Mit einer bundesweiten Kampagne wenden sich Humanmediziner und Tierärzte gegen den Einsatz von Antibiotika in der Massentierhaltung. Keime aus agrarindustriellen Anlagen, die resistent gegen Antibiotika seien, bedrohten massiv die menschliche Gesundheit, sagten die Initiatoren am Mittwoch in Hannover. Medikamente schlügen nicht mehr an, Antibiotika blieben wirkungslos.
Rund 250 Ärzte, Pfleger und Pharmazeuten fordern als Erstunterzeichner eines Positionspapiers eine tiergerechte Haltung in bäuerlichen Betrieben, schärfere Kontrollen sowie Sanktionen beim Einsatz von Antibiotika in der Tiermast. Wichtige Antibiotika müssten für die Humanmedizin und die Forschung gegen multiresistente Erreger reserviert bleiben.
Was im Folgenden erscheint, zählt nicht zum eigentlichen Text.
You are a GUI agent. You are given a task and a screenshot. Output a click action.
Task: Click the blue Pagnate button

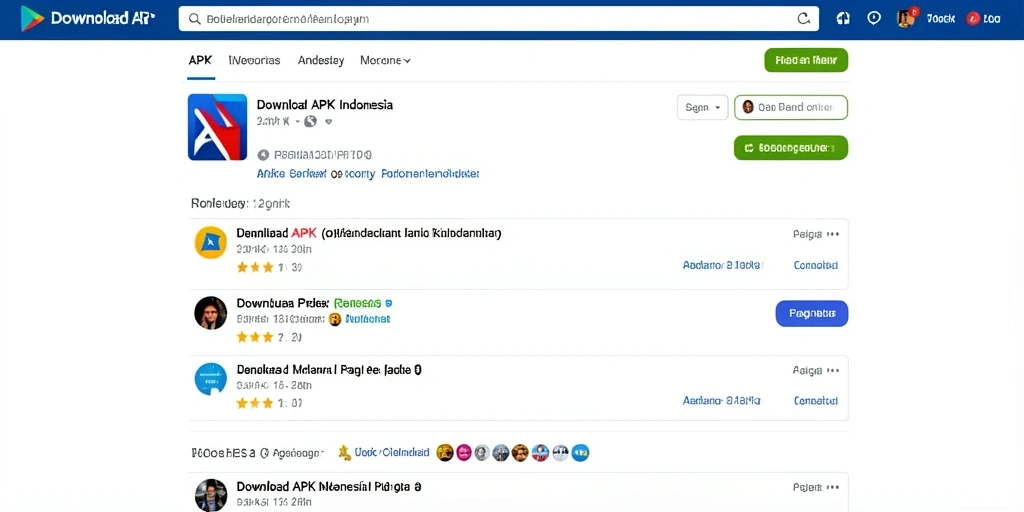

Ärzte versuchten oft vergeblich, das Leben und die Gesundheit immungeschwächter Patienten zu retten, sagte die Bremer Internistin Imke Lührs als verantwortliche Sprecherin der Ärzte-Initiative. Neue Antibiotika seien allerdings nicht zu erwarten. Resistente Erreger würden über die Abluft von Ställen, Gülle und Tiertransporte sowie über das Fleisch übertragen. Besonders betroffen sind laut der Initiative Patienten mit geschwächter Abwehrkraft wie Säuglinge und alte Menschen. Aber auch Unfallopfer sowie Menschen in einer Dialyse oder Chemotherapie seien anfällig.
Studien zufolge sterben in der Europäischen Union jährlich rund 25 000 Menschen, weil Antibiotika nicht anschlagen. Der Veterinär-Professor Siegfried Ueberschär warnte davor, „dass Antibiotika demnächst als Waffe gegen bakterielle Infektionen für Menschen und Tiere nicht mehr zur Verfügung stehen“ könnten. Die Massentierhaltung sei zunehmend „nicht mehr vereinbar mit tierärztlichen Grundsätzen“. Weil zu viele Tiere auf engstem Raum gehalten würden, seien die Landwirte gezwungen, Antibiotika einzusetzen, damit sich in den Ställen keine Krankheiten ausbreiten könnten.
In Gegenden mit einer hohen Dichte an Massenställen trügen auch die Beschäftigten von landwirtschaftlichen Betrieben oder Schlachthöfen vermehrt multiresistente Keime in sich, kritisiert die Initiative in ihrem Positionspapier. Ihre „fachlich gute Arbeit“ an den „Begleiterscheinungen der industriemäßigen Tierhaltung“ wirke „letztlich als Stütze eines kranken Systems“, beklagen die Tierärzte.
Das Auftauwasser von Tiefkühlgeflügel oder frisches Hähnchen- und Putenfleisch seien zwischen 22 und 42 Prozent mit resistenten ESBL- oder MRSA-Keimen befallen. 76 Prozent der Schweine und 83 Prozent des Mastgeflügels erhielten Antibiotika, teils über ein Viertel ihrer Lebensdauer. Einige Keime könnten die Resistenz auf andere Bakterien übertragen, das mache die Situation „brandgefährlich“. Niedersachsen sei ein Schwerpunkt der Massentierhaltung, kritisierten die Ärzte.